** Opening RECORDS FOR PROCESSING block **
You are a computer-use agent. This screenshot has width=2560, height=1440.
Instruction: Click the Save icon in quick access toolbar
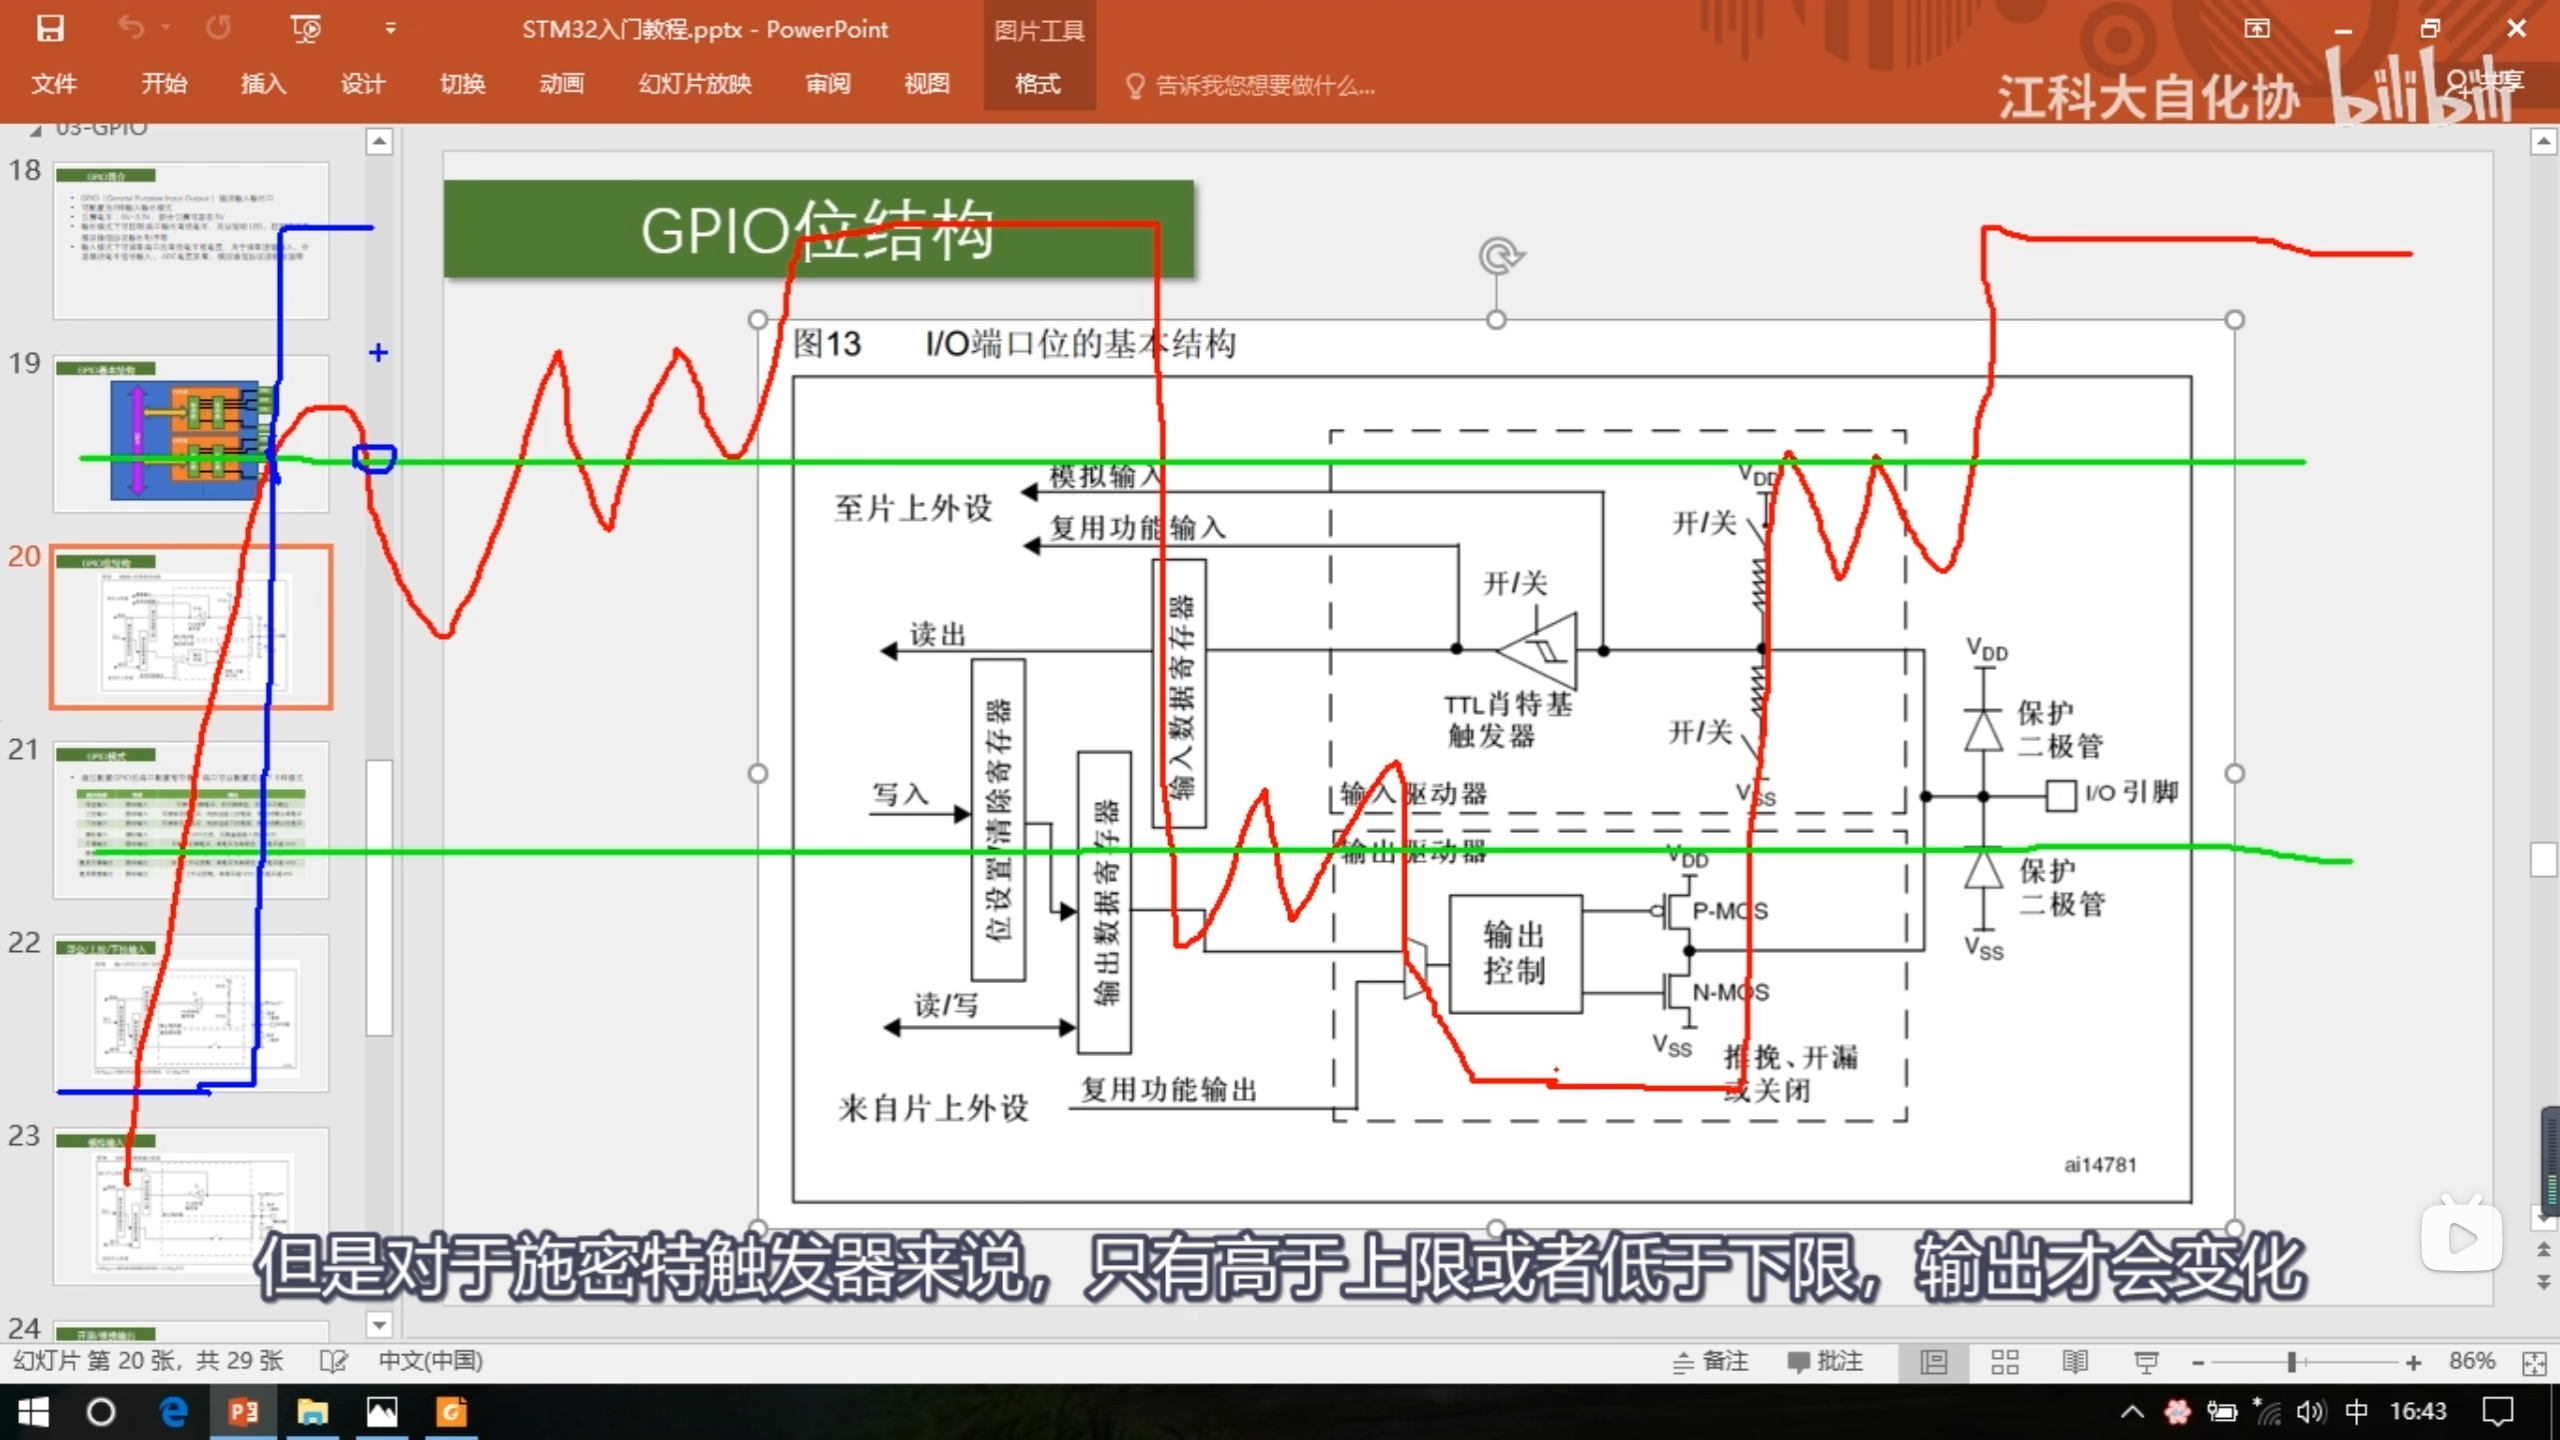(50, 28)
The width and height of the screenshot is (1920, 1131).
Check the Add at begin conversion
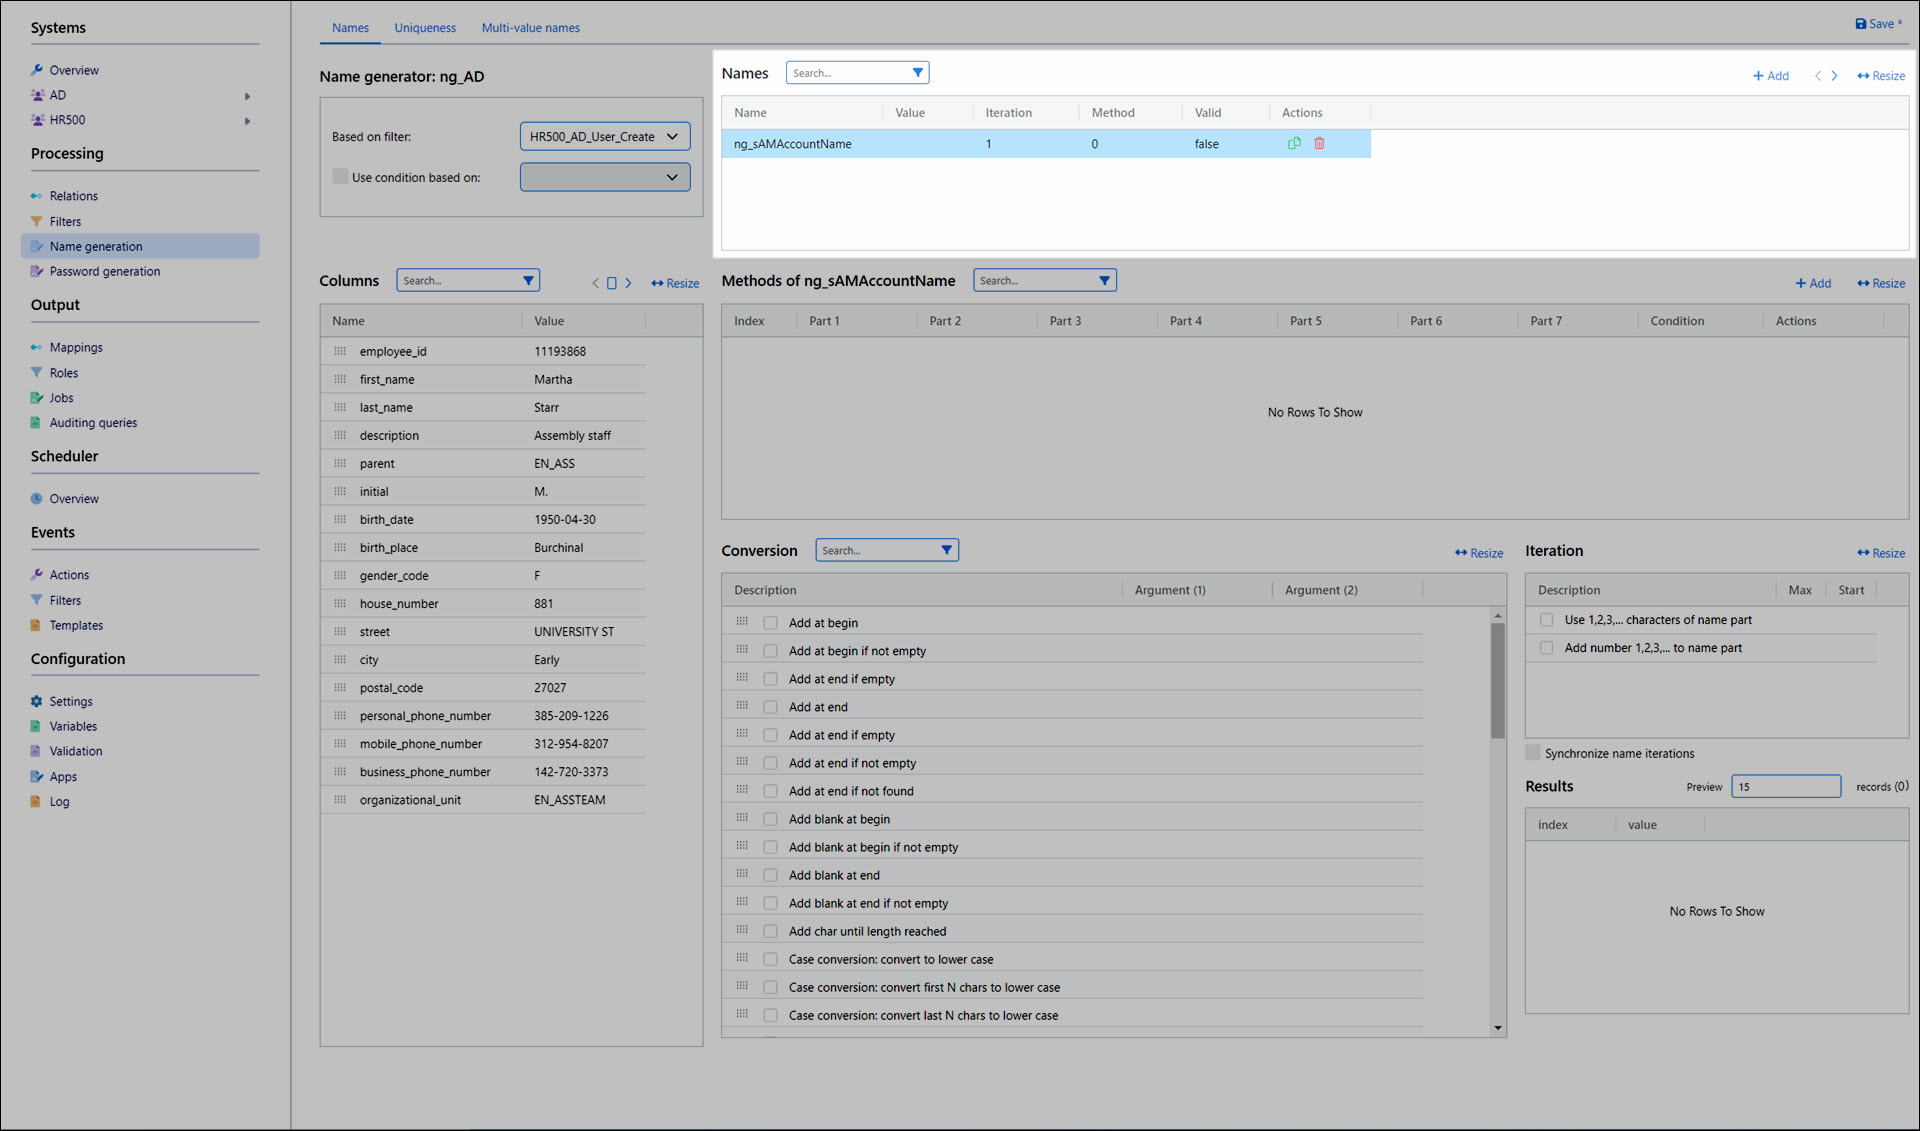tap(770, 623)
** Closing RECORDS FOR PROCESSING block **
** EXERCISE PROMPT **
Each line of the data above must be reproduced as written. Skip the pictures.

** REPLY **
You are a computer-use agent. This screenshot has width=2560, height=1440.
Instruction: Click the Save icon in quick access toolbar
(50, 28)
The width and height of the screenshot is (1920, 1131).
Check the Add at begin conversion
tap(770, 623)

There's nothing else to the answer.